Optimizing translation for low-resource languages: Efficient fine-tuning with custom prompt engineering in large language models
Training large language models (LLMs) can be prohibitively expensive. However, the emergence of new Parameter-Efficient Fine-Tuning (PEFT) strategies provides a cost-effective approach to unlocking the potential of LLMs across a variety of natural language processing (NLP) tasks. In this study, we selected the Mistral 7B language model as our primary LLM due to its superior performance, which surpasses that of LLAMA 2 13B across multiple benchmarks. By leveraging PEFT methods, we aimed to significantly reduce the cost of fine-tuning while maintaining high levels of performance.
Despite their advancements, LLMs often struggle with translation tasks for low-resource languages, particularly morphologically rich African languages. To address this, we employed customized prompt engineering techniques to enhance LLM translation capabilities for these languages.

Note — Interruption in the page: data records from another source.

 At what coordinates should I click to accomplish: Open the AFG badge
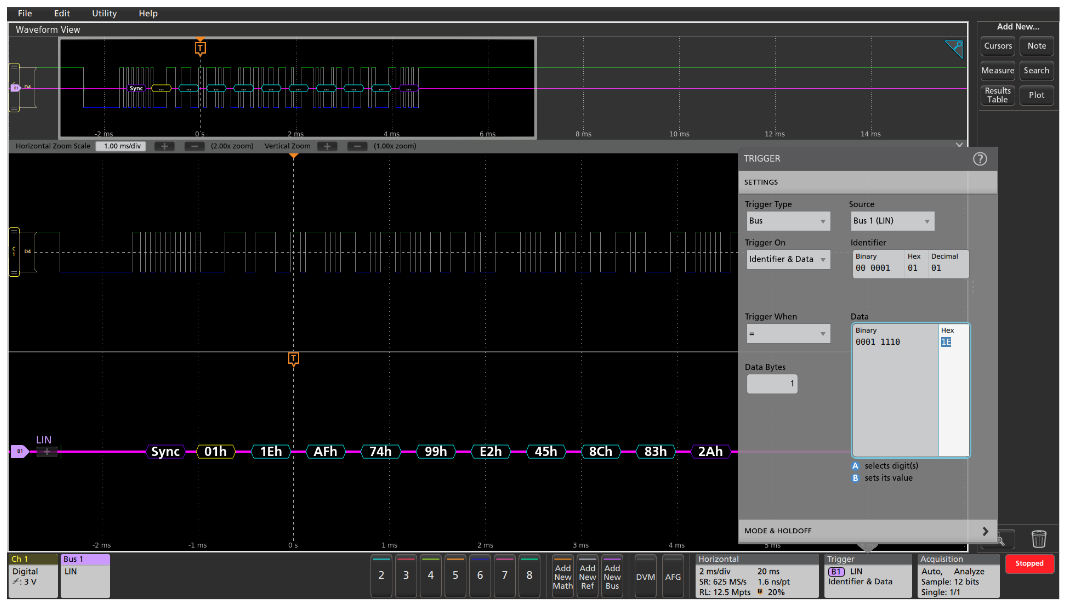[x=673, y=576]
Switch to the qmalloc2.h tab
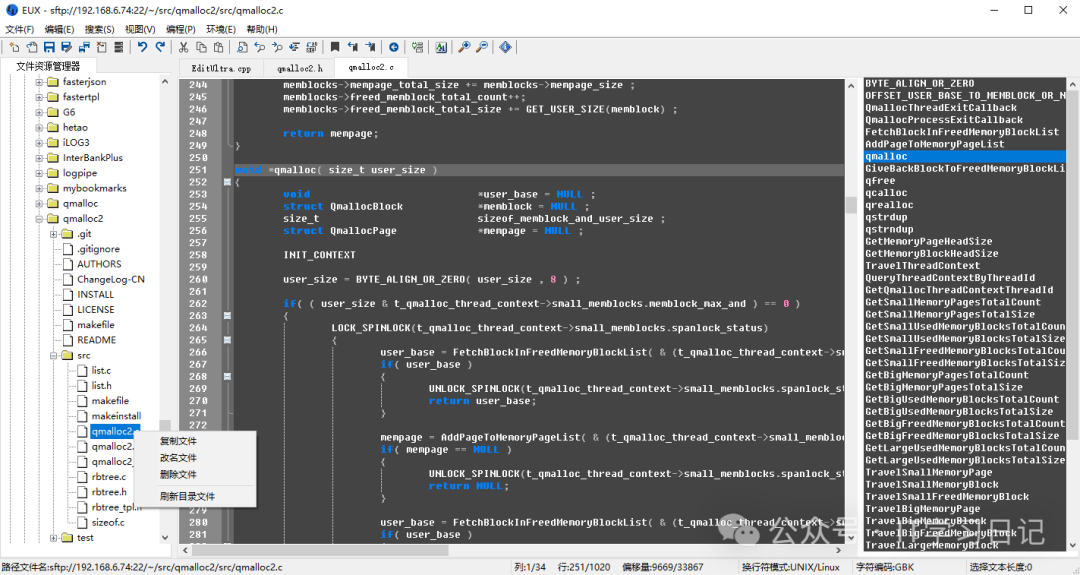 coord(300,69)
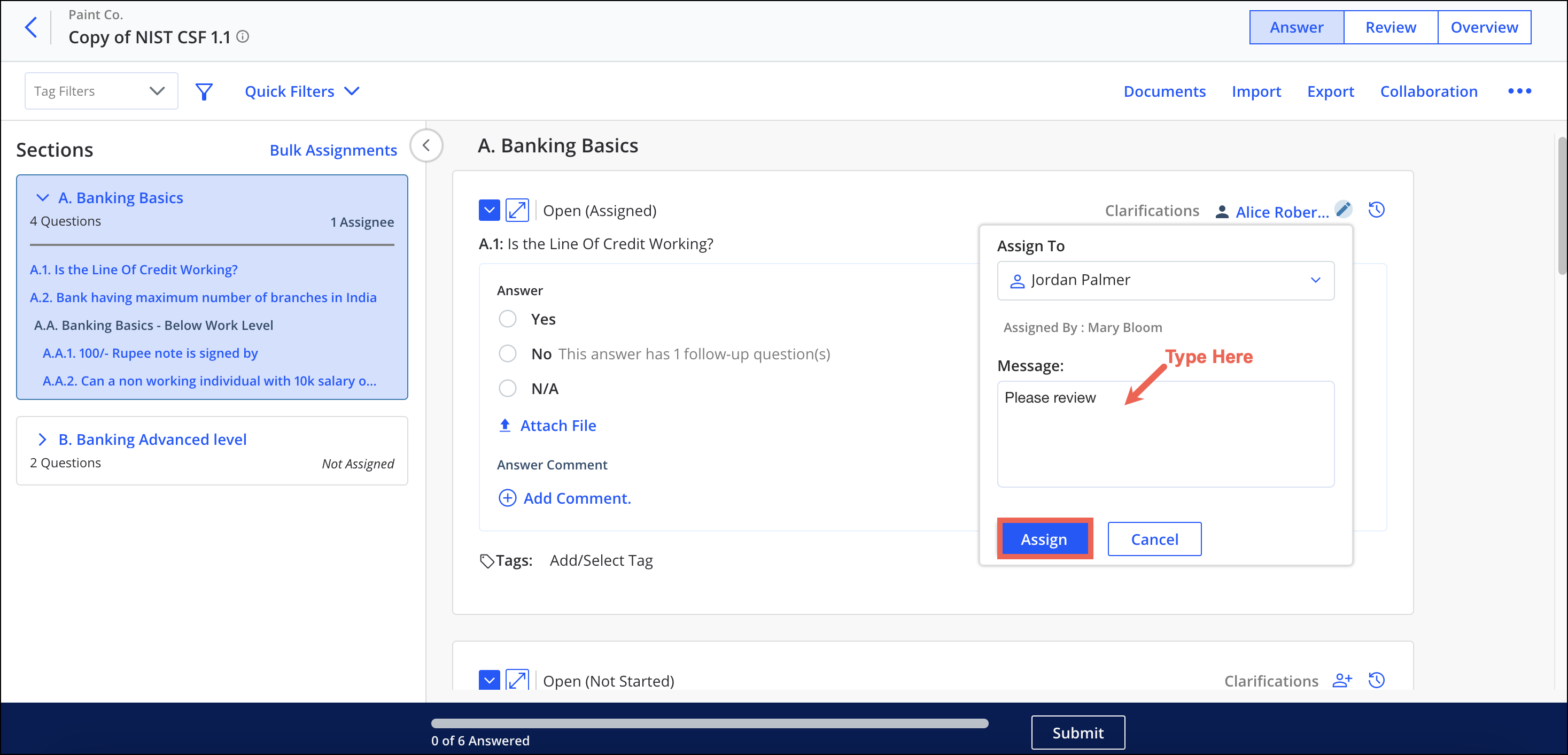Choose the N/A radio option
The width and height of the screenshot is (1568, 755).
[508, 388]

Our experimentation focused on fine-tuning the Mistral 7B model to identify the best-performing ensemble using a custom prompt strategy. The results obtained from the fine-tuned Mistral 7B model were compared against several models: Serengeti, Gemma, Google Translate, and No Language Left Behind (NLLB). Specifically, Serengeti and Gemma were fine-tuned using the same custom prompt strategy as the Mistral model, while Google Translate and NLLB Gemma, which are pre-trained to handle English-to-Zulu and English-to-Xhosa translations, were evaluated directly on the test data set. This comparative analysis allowed us to assess the efficacy of the fine-tuned Mistral 7B model against both custom-tuned and pre-trained translation models.

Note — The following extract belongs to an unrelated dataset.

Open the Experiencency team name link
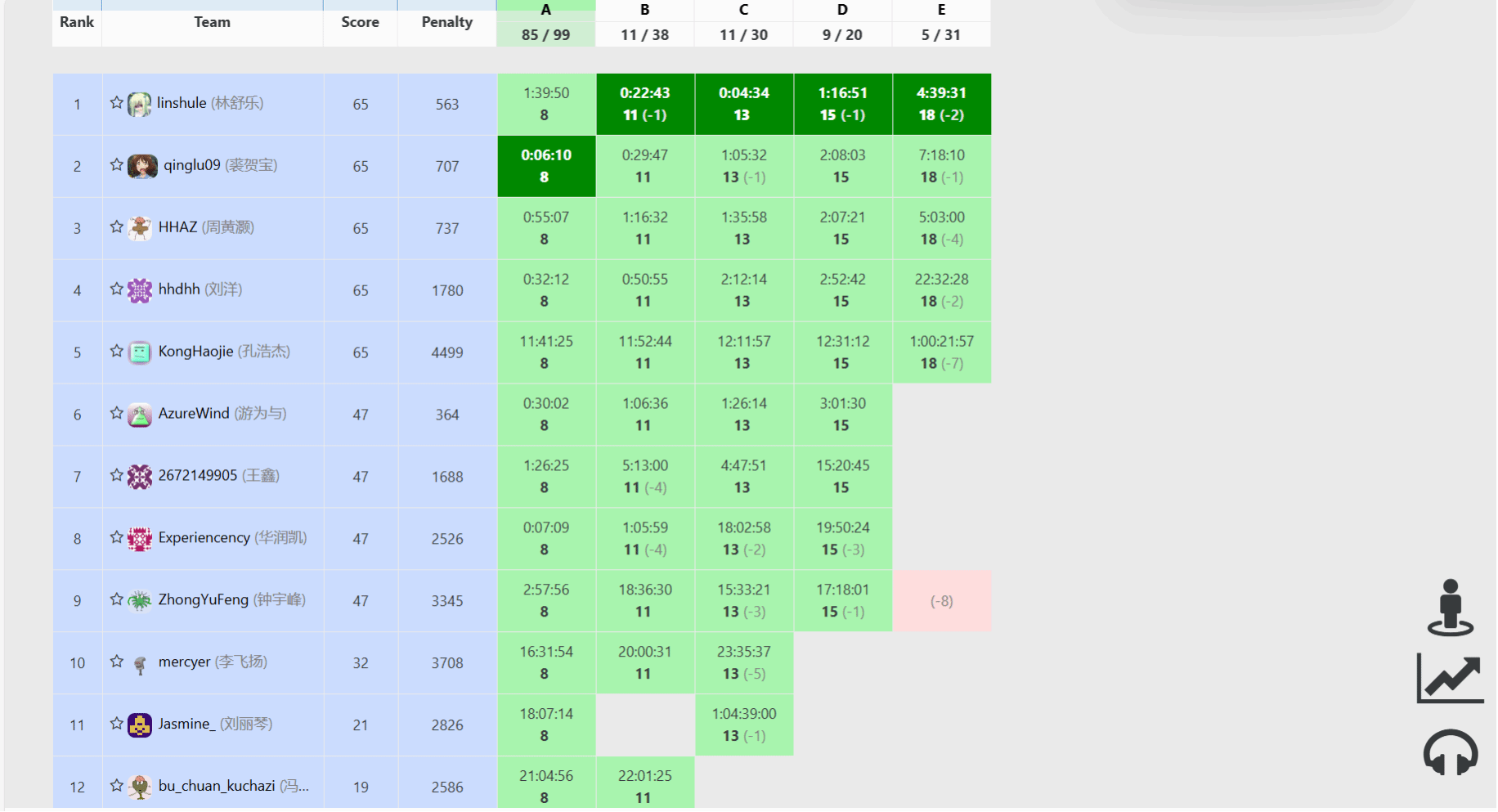This screenshot has width=1498, height=812. pyautogui.click(x=204, y=537)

LLMs have traditionally struggled to produce high-quality translations, especially for low-resource languages. Our experiments revealed that the key to improving translation performance lies in using the correct prompt during fine-tuning. We used the Mistral 7B model to develop a custom prompt that significantly enhanced translation quality for English-to-Zulu and English-to-Xhosa language pairs. After fine-tuning the Mistral 7B model for 30 GPU days, we compared its performance to the No Language Left Behind (NLLB) model and Google Translator API on the same test dataset. While NLLB achieved the highest scores across BLEU, G-Eval (cosine similarity), and Chrf++ (F1-score), our results demonstrated that Mistral 7B, with the custom prompt, still performed competitively.
Additionally, we showed that our prompt template can improve the translation accuracy of other models, such as Gemma and Serengeti, when applied to high-quality bilingual datasets. This demonstrates that our custom prompt strategy is adaptable across different model architectures, bilingual settings, and is highly effective in accelerating learning for low-resource language translation.